Harris recently guest edited the Fall 2023 issue of Aperture Magazine titled ‘Accra,’ which explores his time in Ghana and showcases various political portraits he took during his time living there, some of which are also included in the exhibition.
Our First and Last Love is a form of autobiography. Using his own identity as a framework, Harris opens up conversations related to race, sexuality, and gender and how these directly relate to the Black identity. In various works, a black, green, and red color scheme–the colors of the Black Liberation flag–can be seen incorporated into the background.
Although American culture has changed significantly since Harris started working as an artist, especially after the Black Lives Matter movement in 2020, Black Queer relationships are still extremely complex. To be both Black and Queer is a unique experience, as both identities can be hard to navigate, particularly as an artist. Instead of shying away from these conversations, Harris brings them to the forefront of his work, examining his experience and the way it has changed as culture has shifted throughout the decades.
“I think a lot of things have shifted in terms of masculinity,” says Harris. “It’s more complex–the complexity has always been there, but we’re finally putting it at a forefront. People today are anti-establishment and bold and visionary because the system is being challenged.”
Brotherhood, Crossroads and Etcetera #2 depicts Lyle and his brother Thomas Allen Harris. In it, the two fraternal brothers are seen kissing on the mouth as Thomas holds a gun up to Lyle’s chest. Although this photo was taken 30 years ago–in 1994–the message behind the image still resonates today. “Given that we live in the culture we did, in a racist society, and also a masculine society, it is often hard for men to relate to each other in a brotherly way, and often we commit acts of violence to ourselves and others,” explains Harris on the genesis of the piece, which was taken in 1994. “In a way, that photograph was exploring the complexities of that.”
Harris now lives in upstate New York, although his studio is in Manhattan and he continues to teach at NYU. His courses explore the performative within the contemporary, looking at photography, public performance, and critical theory as students engage in interdisciplinary ideas about art and creation.

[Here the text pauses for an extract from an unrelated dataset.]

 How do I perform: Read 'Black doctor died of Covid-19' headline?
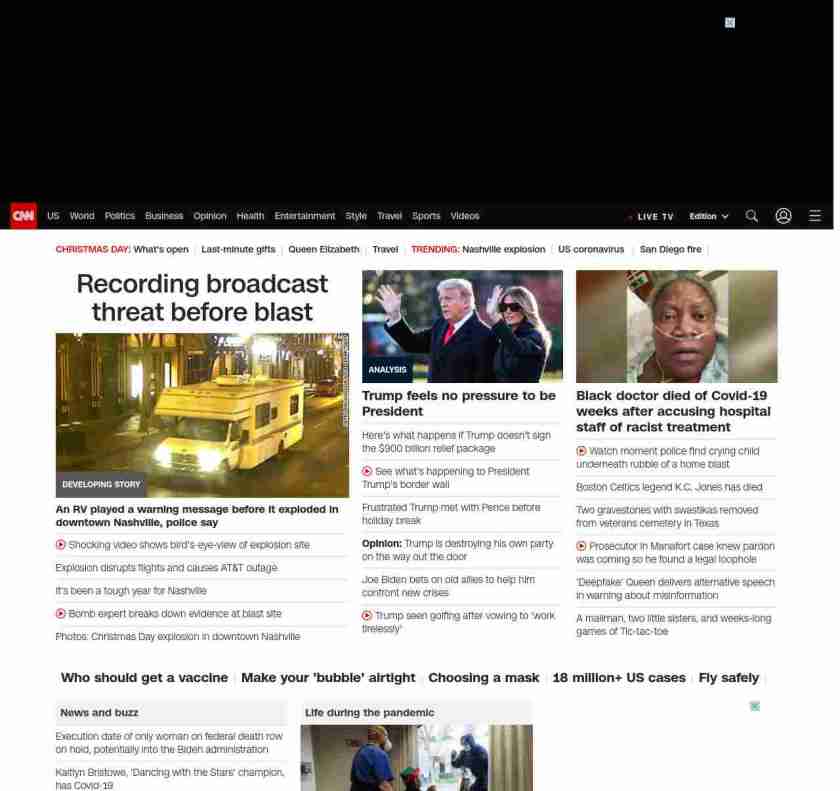(673, 411)
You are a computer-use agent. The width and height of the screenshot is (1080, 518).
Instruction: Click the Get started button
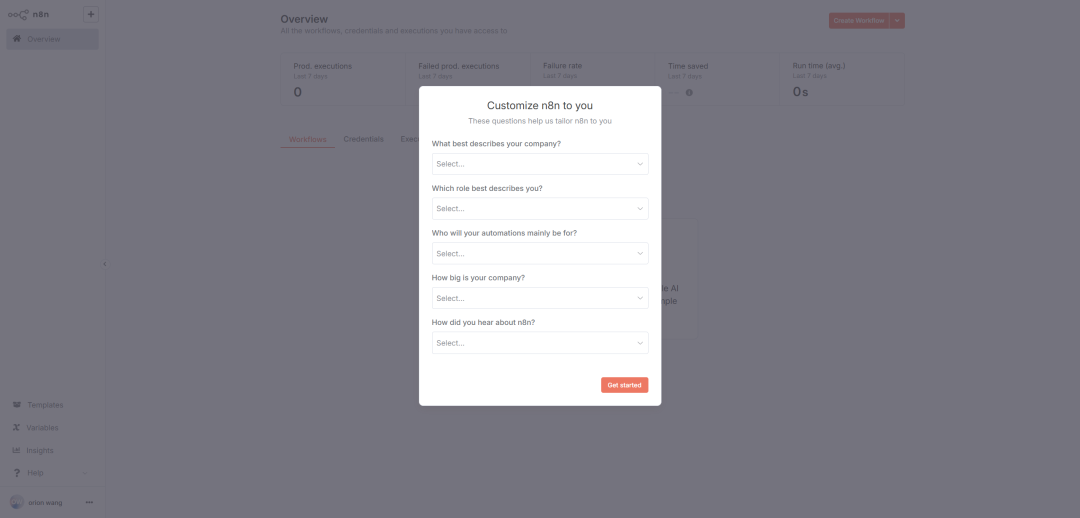(x=624, y=385)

Rochelle Roget, who took Harris’s course that dove into the interworking of art education this past spring, describes Harris as being a helpful point in assisting students in discovering their identity within their artistry.

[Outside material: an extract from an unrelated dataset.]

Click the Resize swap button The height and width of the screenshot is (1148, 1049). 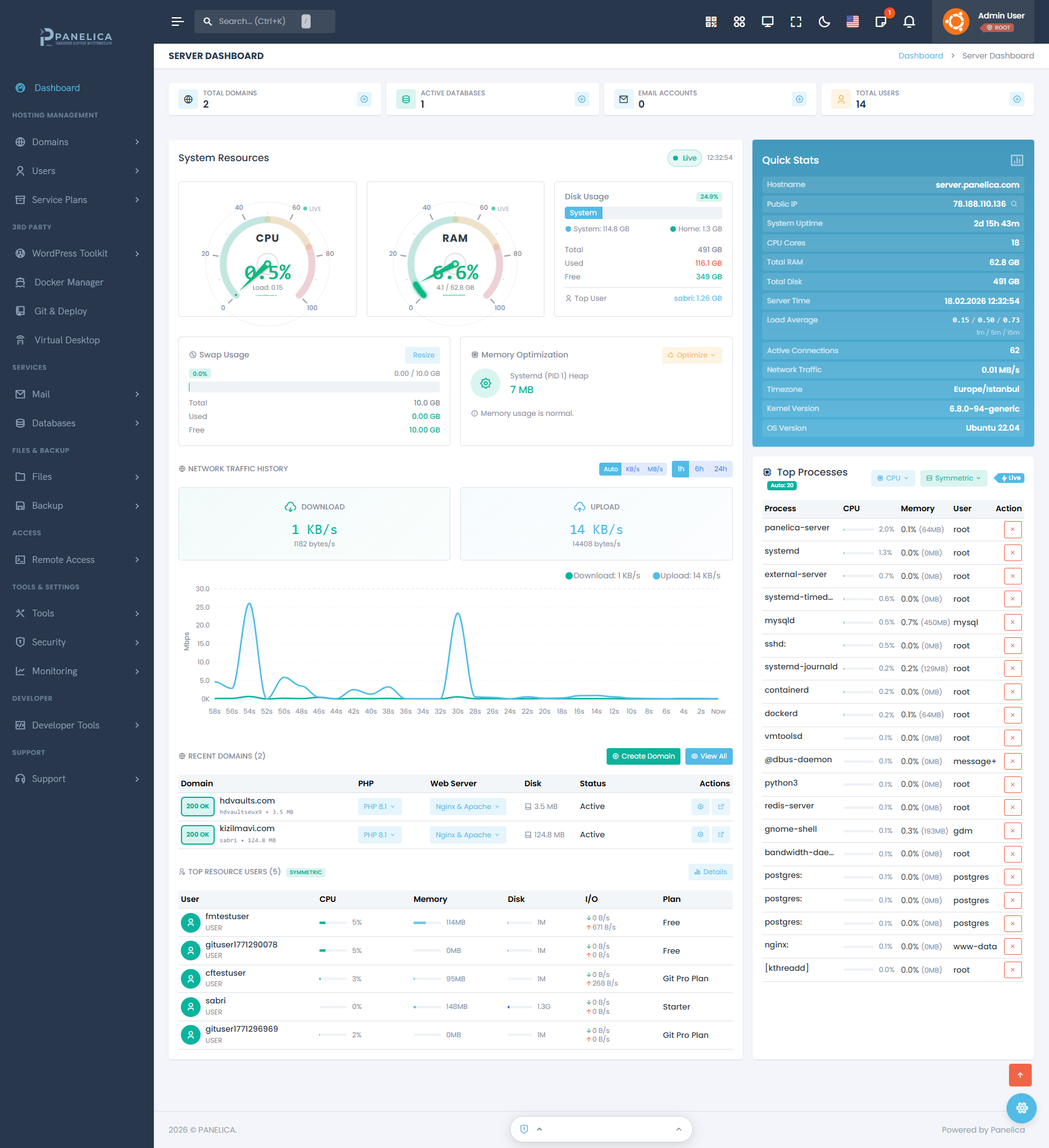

“He teaches to not hold back from your practice, and to expand,” she says. “When you don’t hold back, you allow yourself to reach greater heights. When you really put your all into something and continue to learn your craft and perfect stuff, you get the best results and become a better artist.”

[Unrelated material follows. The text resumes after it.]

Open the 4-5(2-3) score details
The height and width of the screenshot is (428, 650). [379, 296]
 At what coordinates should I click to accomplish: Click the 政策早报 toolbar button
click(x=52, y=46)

Our First and Last Love, is truly an ode to self. Harris is able to take the viewer on a visual journey through various phases and experiences in his life that transcend beyond the photograph. The experiences may be personal to Harris, but they transcend the artist, and time, becoming universal. “That’s the thing about art–it can resonate over the generations with different kinds of people and different races,” he says. “I guess that’s one of the reasons that I was drawn to art, even if something was made 100 years ago or 20 years ago.”
‘Lyle Ashton Harris: Our First and Last Love‘ is on view now through September 22 at the Queens Museum.